Ausência de consulta e diálogo democrático
As Referências Técnicas e a PNPR são enfáticas sobre a necessidade de participação social. A elaboração desses PLs ocorreu sem a consulta obrigatória aos órgãos técnicos responsáveis (como a Secretaria Municipal de Assistência Social e Direitos Humanos, o Conselho Municipal de Assistência Social – CMAS, e os conselhos profissionais), sem a escuta da população em situação de rua organizada em movimentos como o Movimento Nacional da População em Situação de Rua (MNPR), e sem o aval de especialistas em saúde mental e políticas públicas e de instituições que historicamente contribuem com este debate, como o Fórum Mineiro de Saúde Mental e o CRP-MG. Ignorar esses atores é ignorar a complexidade da questão e impor soluções simplistas e autoritárias.
Recomendações
Os Projetos de Lei 227/2025, 148/2025, 173/2025 e 174/2025 representam um retrocesso na política municipal de Belo Horizonte.

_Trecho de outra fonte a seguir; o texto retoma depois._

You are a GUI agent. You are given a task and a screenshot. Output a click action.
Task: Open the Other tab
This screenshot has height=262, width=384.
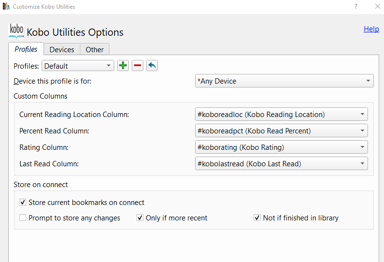[x=94, y=49]
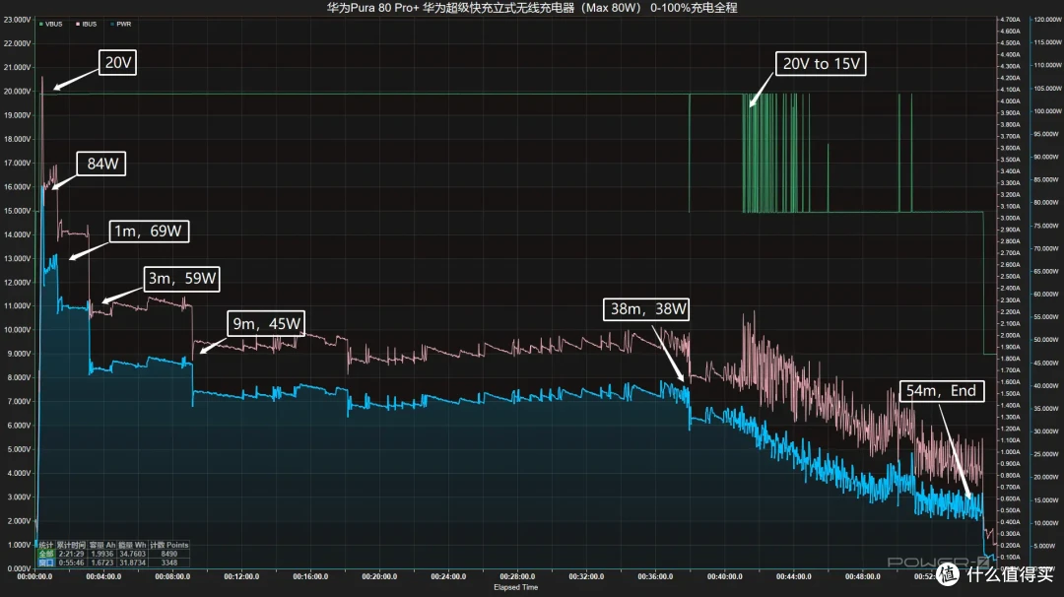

Eles não resolvem a questão social da população em situação de rua; pelo contrário, aprofundam sua vulnerabilidade, violam seus direitos humanos e atentam contra sua dignidade e saúde mental.
O CRP-MG, em consonância com as Referências Técnicas do CREPOP/CFP e com o compromisso ético-político da Psicologia brasileira, REPUDIA a aprovação desses projetos e RECOMENDA:
A REJEIÇÃO integral dos referidos Projetos de Lei em seus turnos subsequentes.
Que a Câmara Municipal de Belo Horizonte e a Prefeitura priorizem o fortalecimento e a integração das políticas públicas já existentes no âmbito do SUAS e do SUS, como os Centros Pop, CREAS, Consultório na Rua e CAPS, garantindo orçamento adequado e equipes qualificadas.
A construção de políticas de habitação de interesse social, geração de trabalho e renda, e educação, de forma intersetorial, como únicas vias efetivas para superação da situação de rua.
A garantia de espaços permanentes de participação e controle social, incluindo a população em situação de rua e seus movimentos representativos, na formulação, monitoramento e avaliação de qualquer política que lhe diga respeito.
Reafirmamos nosso compromisso com a defesa da dignidade humana, dos direitos da população em situação de rua e com a construção de uma sociedade verdadeiramente inclusiva e justa.
Belo Horizonte, 03 de dezembro de 2025.